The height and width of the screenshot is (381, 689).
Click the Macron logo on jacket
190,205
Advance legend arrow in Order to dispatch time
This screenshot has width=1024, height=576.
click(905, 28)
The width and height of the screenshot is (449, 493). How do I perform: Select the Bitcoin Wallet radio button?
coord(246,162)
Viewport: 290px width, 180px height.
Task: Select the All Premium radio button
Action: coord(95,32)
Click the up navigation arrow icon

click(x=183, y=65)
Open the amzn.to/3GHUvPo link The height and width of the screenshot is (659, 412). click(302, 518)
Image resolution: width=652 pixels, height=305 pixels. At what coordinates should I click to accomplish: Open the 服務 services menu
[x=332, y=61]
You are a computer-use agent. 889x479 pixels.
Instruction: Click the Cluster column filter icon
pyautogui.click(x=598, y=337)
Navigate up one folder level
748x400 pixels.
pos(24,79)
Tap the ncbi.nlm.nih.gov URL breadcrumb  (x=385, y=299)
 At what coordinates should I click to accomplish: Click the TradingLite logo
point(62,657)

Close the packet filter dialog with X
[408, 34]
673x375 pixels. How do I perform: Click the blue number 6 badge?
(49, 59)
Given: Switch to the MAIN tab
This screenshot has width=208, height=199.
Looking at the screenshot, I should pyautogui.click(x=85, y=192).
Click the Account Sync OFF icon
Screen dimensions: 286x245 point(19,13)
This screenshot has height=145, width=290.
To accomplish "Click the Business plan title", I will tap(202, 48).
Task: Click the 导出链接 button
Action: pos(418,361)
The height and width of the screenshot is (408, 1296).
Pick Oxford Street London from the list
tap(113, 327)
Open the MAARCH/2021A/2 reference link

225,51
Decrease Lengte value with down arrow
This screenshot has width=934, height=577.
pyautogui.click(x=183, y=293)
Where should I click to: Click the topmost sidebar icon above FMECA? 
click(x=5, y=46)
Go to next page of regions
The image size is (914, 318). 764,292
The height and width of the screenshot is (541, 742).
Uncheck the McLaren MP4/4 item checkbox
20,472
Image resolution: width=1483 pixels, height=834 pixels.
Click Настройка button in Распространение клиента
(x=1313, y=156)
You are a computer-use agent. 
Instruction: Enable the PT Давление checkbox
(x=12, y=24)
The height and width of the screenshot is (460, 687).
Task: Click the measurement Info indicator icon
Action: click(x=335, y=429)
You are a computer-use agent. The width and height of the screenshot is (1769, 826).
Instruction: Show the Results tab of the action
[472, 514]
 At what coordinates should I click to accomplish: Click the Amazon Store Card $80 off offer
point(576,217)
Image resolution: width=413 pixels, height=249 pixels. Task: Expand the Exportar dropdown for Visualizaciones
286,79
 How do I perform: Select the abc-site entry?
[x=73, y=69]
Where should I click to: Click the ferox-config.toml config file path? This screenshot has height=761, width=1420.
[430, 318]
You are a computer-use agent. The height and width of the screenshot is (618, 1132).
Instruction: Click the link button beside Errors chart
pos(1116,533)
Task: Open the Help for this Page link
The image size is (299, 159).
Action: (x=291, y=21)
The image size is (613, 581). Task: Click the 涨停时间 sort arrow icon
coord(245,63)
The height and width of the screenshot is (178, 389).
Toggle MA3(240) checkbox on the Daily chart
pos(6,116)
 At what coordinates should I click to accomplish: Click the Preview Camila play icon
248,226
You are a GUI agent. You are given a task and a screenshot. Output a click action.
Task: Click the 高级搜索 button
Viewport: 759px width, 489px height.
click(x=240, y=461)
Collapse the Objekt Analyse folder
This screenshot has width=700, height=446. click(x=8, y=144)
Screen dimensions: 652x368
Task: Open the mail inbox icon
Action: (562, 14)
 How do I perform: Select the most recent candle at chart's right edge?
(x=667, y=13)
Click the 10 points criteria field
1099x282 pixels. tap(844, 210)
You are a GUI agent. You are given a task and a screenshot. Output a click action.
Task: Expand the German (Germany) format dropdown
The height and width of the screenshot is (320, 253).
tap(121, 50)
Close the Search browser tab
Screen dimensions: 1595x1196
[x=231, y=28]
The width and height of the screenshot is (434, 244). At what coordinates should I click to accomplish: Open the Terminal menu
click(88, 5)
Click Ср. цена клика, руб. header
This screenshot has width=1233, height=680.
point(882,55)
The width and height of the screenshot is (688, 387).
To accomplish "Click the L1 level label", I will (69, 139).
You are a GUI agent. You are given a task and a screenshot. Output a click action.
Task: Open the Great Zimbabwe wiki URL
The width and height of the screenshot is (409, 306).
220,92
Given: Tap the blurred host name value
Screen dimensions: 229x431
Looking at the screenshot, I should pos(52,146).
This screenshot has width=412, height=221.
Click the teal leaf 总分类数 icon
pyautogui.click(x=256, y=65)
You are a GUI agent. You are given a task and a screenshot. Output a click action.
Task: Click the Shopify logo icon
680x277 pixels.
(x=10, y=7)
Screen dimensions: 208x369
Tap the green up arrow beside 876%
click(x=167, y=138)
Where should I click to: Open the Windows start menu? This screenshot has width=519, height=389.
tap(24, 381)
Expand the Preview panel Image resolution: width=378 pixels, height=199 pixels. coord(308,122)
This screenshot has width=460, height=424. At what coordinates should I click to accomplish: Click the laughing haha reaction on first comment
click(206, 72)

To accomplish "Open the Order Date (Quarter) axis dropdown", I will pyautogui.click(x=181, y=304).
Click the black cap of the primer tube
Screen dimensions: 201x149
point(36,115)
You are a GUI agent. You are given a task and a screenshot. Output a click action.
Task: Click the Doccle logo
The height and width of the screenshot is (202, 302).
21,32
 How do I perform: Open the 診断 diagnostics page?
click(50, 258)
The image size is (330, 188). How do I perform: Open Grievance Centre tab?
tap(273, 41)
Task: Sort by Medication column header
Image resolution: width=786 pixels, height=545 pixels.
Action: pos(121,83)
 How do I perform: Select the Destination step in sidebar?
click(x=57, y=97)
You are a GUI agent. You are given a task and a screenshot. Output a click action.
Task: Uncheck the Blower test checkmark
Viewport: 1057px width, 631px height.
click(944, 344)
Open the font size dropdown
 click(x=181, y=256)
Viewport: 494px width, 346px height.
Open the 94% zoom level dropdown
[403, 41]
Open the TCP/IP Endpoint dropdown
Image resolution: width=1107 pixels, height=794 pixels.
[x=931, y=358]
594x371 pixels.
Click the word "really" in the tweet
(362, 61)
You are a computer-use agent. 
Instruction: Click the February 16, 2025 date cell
+ + + +
> _WHAT TO WORK ON_
Give an exact transcription of all the material.

> _REPLY_
The height and width of the screenshot is (381, 689).
Click the Macron logo on jacket
190,205
Advance legend arrow in Order to dispatch time
This screenshot has width=1024, height=576.
click(905, 28)
The width and height of the screenshot is (449, 493). How do I perform: Select the Bitcoin Wallet radio button?
coord(246,162)
Viewport: 290px width, 180px height.
Task: Select the All Premium radio button
Action: coord(95,32)
Click the up navigation arrow icon

click(x=183, y=65)
Open the amzn.to/3GHUvPo link The height and width of the screenshot is (659, 412). click(302, 518)
Image resolution: width=652 pixels, height=305 pixels. At what coordinates should I click to accomplish: Open the 服務 services menu
[x=332, y=61]
You are a computer-use agent. 889x479 pixels.
Instruction: Click the Cluster column filter icon
pyautogui.click(x=598, y=337)
Navigate up one folder level
748x400 pixels.
pos(24,79)
Tap the ncbi.nlm.nih.gov URL breadcrumb  (x=385, y=299)
 At what coordinates should I click to accomplish: Click the TradingLite logo
point(62,657)

Close the packet filter dialog with X
[408, 34]
673x375 pixels. How do I perform: Click the blue number 6 badge?
(49, 59)
Given: Switch to the MAIN tab
This screenshot has width=208, height=199.
Looking at the screenshot, I should pyautogui.click(x=85, y=192).
Click the Account Sync OFF icon
Screen dimensions: 286x245 point(19,13)
This screenshot has height=145, width=290.
To accomplish "Click the Business plan title", I will tap(202, 48).
Task: Click the 导出链接 button
Action: pos(418,361)
The height and width of the screenshot is (408, 1296).
Pick Oxford Street London from the list
tap(113, 327)
Open the MAARCH/2021A/2 reference link

225,51
Decrease Lengte value with down arrow
This screenshot has width=934, height=577.
pyautogui.click(x=183, y=293)
Where should I click to: Click the topmost sidebar icon above FMECA? 
click(x=5, y=46)
Go to next page of regions
The image size is (914, 318). 764,292
The height and width of the screenshot is (541, 742).
Uncheck the McLaren MP4/4 item checkbox
20,472
Image resolution: width=1483 pixels, height=834 pixels.
Click Настройка button in Распространение клиента
(x=1313, y=156)
You are a computer-use agent. 
Instruction: Enable the PT Давление checkbox
(x=12, y=24)
The height and width of the screenshot is (460, 687).
Task: Click the measurement Info indicator icon
Action: click(x=335, y=429)
You are a computer-use agent. The width and height of the screenshot is (1769, 826).
Instruction: Show the Results tab of the action
[472, 514]
 At what coordinates should I click to accomplish: Click the Amazon Store Card $80 off offer
point(576,217)
Image resolution: width=413 pixels, height=249 pixels. Task: Expand the Exportar dropdown for Visualizaciones
286,79
 How do I perform: Select the abc-site entry?
[x=73, y=69]
Where should I click to: Click the ferox-config.toml config file path? This screenshot has height=761, width=1420.
[430, 318]
You are a computer-use agent. The height and width of the screenshot is (618, 1132).
Instruction: Click the link button beside Errors chart
pos(1116,533)
Task: Open the Help for this Page link
The image size is (299, 159).
Action: (x=291, y=21)
The image size is (613, 581). Task: Click the 涨停时间 sort arrow icon
coord(245,63)
The height and width of the screenshot is (178, 389).
Toggle MA3(240) checkbox on the Daily chart
pos(6,116)
 At what coordinates should I click to accomplish: Click the Preview Camila play icon
248,226
You are a GUI agent. You are given a task and a screenshot. Output a click action.
Task: Click the 高级搜索 button
Viewport: 759px width, 489px height.
click(x=240, y=461)
Collapse the Objekt Analyse folder
This screenshot has width=700, height=446. click(x=8, y=144)
Screen dimensions: 652x368
Task: Open the mail inbox icon
Action: (562, 14)
 How do I perform: Select the most recent candle at chart's right edge?
(x=667, y=13)
Click the 10 points criteria field
1099x282 pixels. tap(844, 210)
You are a GUI agent. You are given a task and a screenshot. Output a click action.
Task: Expand the German (Germany) format dropdown
The height and width of the screenshot is (320, 253).
tap(121, 50)
Close the Search browser tab
Screen dimensions: 1595x1196
[x=231, y=28]
The width and height of the screenshot is (434, 244). At what coordinates should I click to accomplish: Open the Terminal menu
click(88, 5)
Click Ср. цена клика, руб. header
This screenshot has width=1233, height=680.
point(882,55)
The width and height of the screenshot is (688, 387).
To accomplish "Click the L1 level label", I will (69, 139).
You are a GUI agent. You are given a task and a screenshot. Output a click action.
Task: Open the Great Zimbabwe wiki URL
The width and height of the screenshot is (409, 306).
220,92
Given: Tap the blurred host name value
Screen dimensions: 229x431
Looking at the screenshot, I should pos(52,146).
This screenshot has width=412, height=221.
Click the teal leaf 总分类数 icon
pyautogui.click(x=256, y=65)
You are a GUI agent. You are given a task and a screenshot. Output a click action.
Task: Click the Shopify logo icon
680x277 pixels.
(x=10, y=7)
Screen dimensions: 208x369
Tap the green up arrow beside 876%
click(x=167, y=138)
Where should I click to: Open the Windows start menu? This screenshot has width=519, height=389.
tap(24, 381)
Expand the Preview panel Image resolution: width=378 pixels, height=199 pixels. coord(308,122)
This screenshot has width=460, height=424. At what coordinates should I click to accomplish: Click the laughing haha reaction on first comment
click(206, 72)

To accomplish "Open the Order Date (Quarter) axis dropdown", I will pyautogui.click(x=181, y=304).
Click the black cap of the primer tube
Screen dimensions: 201x149
point(36,115)
You are a GUI agent. You are given a task and a screenshot. Output a click action.
Task: Click the Doccle logo
The height and width of the screenshot is (202, 302).
21,32
 How do I perform: Open the 診断 diagnostics page?
click(50, 258)
The image size is (330, 188). How do I perform: Open Grievance Centre tab?
tap(273, 41)
Task: Sort by Medication column header
Image resolution: width=786 pixels, height=545 pixels.
Action: pos(121,83)
 How do I perform: Select the Destination step in sidebar?
click(x=57, y=97)
You are a GUI agent. You are given a task and a screenshot. Output a click action.
Task: Uncheck the Blower test checkmark
Viewport: 1057px width, 631px height.
click(944, 344)
Open the font size dropdown
 click(x=181, y=256)
Viewport: 494px width, 346px height.
Open the 94% zoom level dropdown
[403, 41]
Open the TCP/IP Endpoint dropdown
Image resolution: width=1107 pixels, height=794 pixels.
[x=931, y=358]
594x371 pixels.
Click the word "really" in the tweet
(362, 61)
You are a computer-use agent. 
Instruction: Click the February 16, 2025 date cell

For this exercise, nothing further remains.